In the National Longitudinal Study substantial stress levels were found in a majority of New York residents in the weeks following the terrorist attacks. But the prevalence of a full PTSD diagnosis was only 17 % after 8 weeks and 5.8 % after 6 months (Roxane Cohen Silver et al JAMA, 2002).

Dr. James Rubin, from the Kings College Institute of Psychiatry in London performed a robust study of Londoners 11-13 days following the July 2005 terrorist attacks on the London mass-transit system, and again 7 months later. In the follow-up study (published in the British Journal of Psychiatry in 2007), 11 % continued to report substantial stress, 12% reported a heightened perception of danger, and 17% reported having shopped less during the holidays in Central London. Yet only 1% of respondents reported to have sought mental health counselling.

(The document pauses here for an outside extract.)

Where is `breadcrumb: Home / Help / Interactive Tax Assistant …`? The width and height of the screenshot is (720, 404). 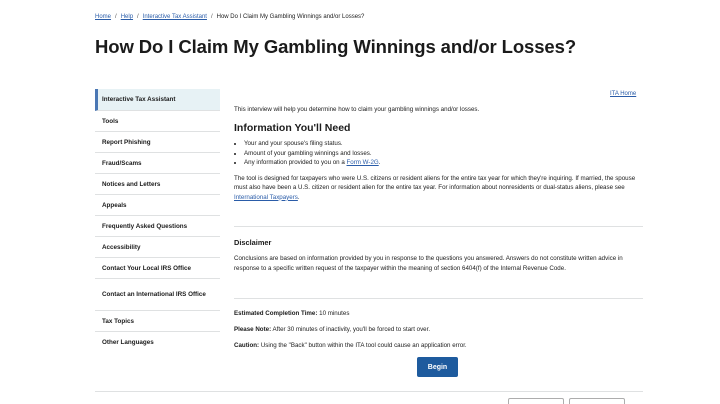
breadcrumb: Home / Help / Interactive Tax Assistant … is located at coordinates (230, 17).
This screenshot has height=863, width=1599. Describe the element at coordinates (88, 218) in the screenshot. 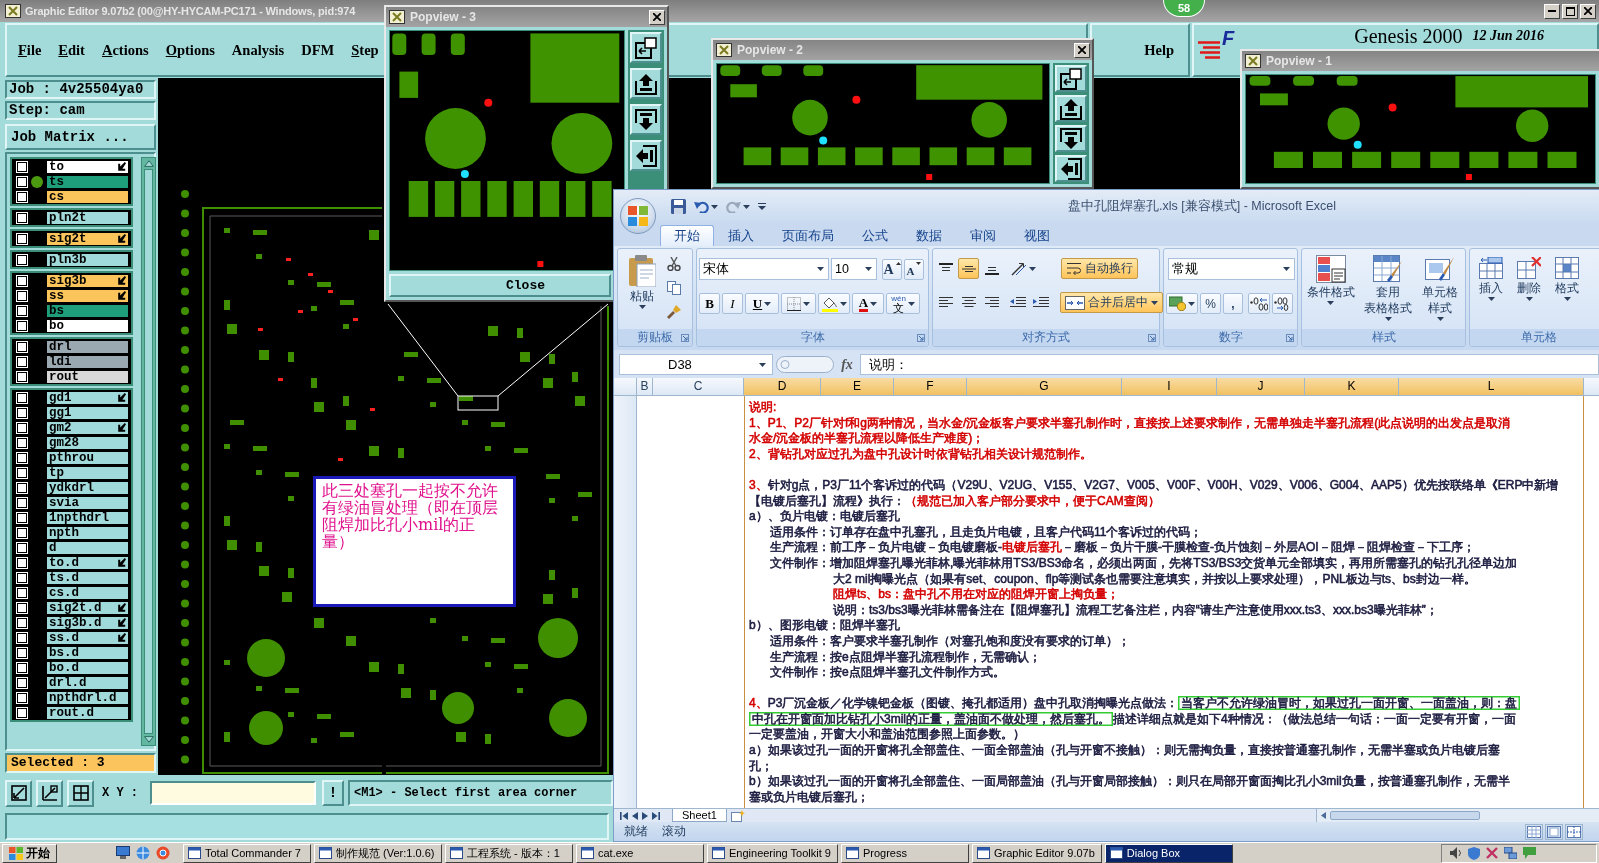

When studying the effect of terrorism on public health, instruments that used dimensional scales to measure varying degrees of sub-threshold stress reactions such as heightened stress, persistent sense of danger, and avoidance behavior (curtailment in travel), may turn out to be more valuable than whether or not survivors meet criteria for PTSD.

When studying traumatized populations, studies that use dimensional scales assessing life-quality, danger-perception, and travel-restrictions, may be more useful than those focusing on whether or not the respondents met criteria for PTSD, which is the most extreme response.